Eché una última mirada por la habitación. ¿Alguien se sorprendería si Edmund Rye hubiera muerto? Por supuesto que no. Lo sorprendente era que hubiera durado tanto tiempo.

—Veré qué puedo averiguar —dije—, pero me suena a que quizá la falta de sangre finalmente haya acabado con él.

Ella trató de decir algo, pero no le salieron las palabras. En cambio, volvió la cabeza hacia los ventanales. Cogí la bolsa de los archivos de clases particulares y otros documentos personales: libreta, pasaporte, certificado de docente. En el fondo del baúl, debajo de las bolsas, había un grueso fajo de papeles encuadernados. Abrí la cubierta en blanco y me encontré con la primera de muchas páginas escritas a mano, con un título que decía Un análisis del cambio, por el profesor Edmund Albert Rye. Al parecer, el profesor estaba escribiendo un libro propio. Lo guardé junto a los archivos de clases particulares.

—Voy a llevarme algunos de estos papeles, si no te molesta. Te prometo devolverlos cuando haya terminado.

Ella solo asintió con la cabeza, el cuerpo todavía orientado hacia el cielo de la tarde. Yo fingí estar ocupado por la habitación hasta que ella consiguió ocultar su tristeza y estuvo lista para volver a bajar.


Ya de nuevo en la calle, extraje una tarjeta de visita del estuche que llevaba en el chaquetón y se la pasé.

—Disculpa, no te he preguntado cómo te llamas.

Ella sujetó la tarjeta entre sus delgados dedos y se la metió en el bolsillo.

—Eileen Tide.

—Gracias por tu ayuda, Eileen. Ahí arriba me he fijado en la colección de vinos del profesor. ¿Hay algún bar que a él le gustara frecuentar?

—Jimmy’s. Está en la calle Tres, encima de la tienda de los curtidores.

Asentí con la cabeza y sonreí, intentando fingir que había algo de esperanza.

—Todavía podría aparecer de improviso —comenté, con todo el consuelo que ofrece una nube de tormenta.

—Eso espero. Si me necesitas, estaré aquí todos los días mientras hacemos algunos cambios. Se ha vuelto a imprimir. Del modo humano. Están llegando historias desde todo el continente, y ediciones revisadas de viejos volúmenes que reflejan el nuevo mundo. Tenemos que eliminar la mayoría de las publicaciones anteriores a la Coda.
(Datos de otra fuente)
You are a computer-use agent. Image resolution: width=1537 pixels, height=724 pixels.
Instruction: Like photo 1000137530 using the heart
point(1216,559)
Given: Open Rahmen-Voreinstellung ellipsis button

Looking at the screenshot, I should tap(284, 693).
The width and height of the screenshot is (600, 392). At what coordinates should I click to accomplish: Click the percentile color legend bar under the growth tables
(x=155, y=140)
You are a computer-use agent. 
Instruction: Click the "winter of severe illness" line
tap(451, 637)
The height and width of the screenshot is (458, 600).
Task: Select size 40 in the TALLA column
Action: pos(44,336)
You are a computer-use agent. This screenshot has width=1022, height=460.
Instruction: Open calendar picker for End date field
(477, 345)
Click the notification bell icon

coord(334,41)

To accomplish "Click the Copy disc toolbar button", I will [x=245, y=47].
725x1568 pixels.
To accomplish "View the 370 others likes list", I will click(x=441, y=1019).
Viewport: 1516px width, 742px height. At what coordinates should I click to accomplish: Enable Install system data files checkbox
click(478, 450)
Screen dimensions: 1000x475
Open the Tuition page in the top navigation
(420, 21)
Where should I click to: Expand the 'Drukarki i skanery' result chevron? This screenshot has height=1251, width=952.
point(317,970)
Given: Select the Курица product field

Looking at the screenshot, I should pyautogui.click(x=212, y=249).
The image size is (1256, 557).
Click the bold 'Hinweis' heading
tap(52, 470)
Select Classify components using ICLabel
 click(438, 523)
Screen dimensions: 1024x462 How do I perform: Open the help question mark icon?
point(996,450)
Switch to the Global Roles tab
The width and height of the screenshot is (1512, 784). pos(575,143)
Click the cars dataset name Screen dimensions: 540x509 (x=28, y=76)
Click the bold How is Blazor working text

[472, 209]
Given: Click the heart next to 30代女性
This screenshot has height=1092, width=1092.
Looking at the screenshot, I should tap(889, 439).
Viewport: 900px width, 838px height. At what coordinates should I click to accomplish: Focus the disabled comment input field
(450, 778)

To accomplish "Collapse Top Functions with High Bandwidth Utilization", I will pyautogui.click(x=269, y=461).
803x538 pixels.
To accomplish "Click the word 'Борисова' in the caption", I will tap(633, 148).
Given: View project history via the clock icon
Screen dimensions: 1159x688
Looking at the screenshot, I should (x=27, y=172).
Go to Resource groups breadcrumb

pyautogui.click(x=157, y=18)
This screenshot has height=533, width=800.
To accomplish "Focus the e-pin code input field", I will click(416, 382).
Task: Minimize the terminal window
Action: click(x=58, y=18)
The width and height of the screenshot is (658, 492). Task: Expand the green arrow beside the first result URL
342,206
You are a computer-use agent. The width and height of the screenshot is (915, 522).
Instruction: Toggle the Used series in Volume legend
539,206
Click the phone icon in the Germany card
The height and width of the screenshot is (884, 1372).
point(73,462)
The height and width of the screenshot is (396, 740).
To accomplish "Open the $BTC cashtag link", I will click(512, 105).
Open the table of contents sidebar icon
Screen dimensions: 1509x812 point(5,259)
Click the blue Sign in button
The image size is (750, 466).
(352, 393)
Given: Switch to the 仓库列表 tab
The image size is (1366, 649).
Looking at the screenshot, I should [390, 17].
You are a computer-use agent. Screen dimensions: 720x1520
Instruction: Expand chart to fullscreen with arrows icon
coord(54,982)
—Pero no podéis tirar la historia a la basura como si nada, ¿no?

Eileen se encogió de hombros.

—Las estoy revisando todas y separando aquellas que todavía tienen sentido. Pero no sirve de nada fingir que el mundo no ha cambiado.

Su voz se oía lejana, como si estuviera llegando a través de una línea telefónica defectuosa. Me dijo adiós, entró, cerró la puerta, y oí los cerrojos deslizándose.

Al salir pasé junto a sir William. Seguía sonriendo. Seguía bebiendo. Observé la botella que tenía en la mano.

—Ah, de acuerdo —murmuré—. Me estás obligando.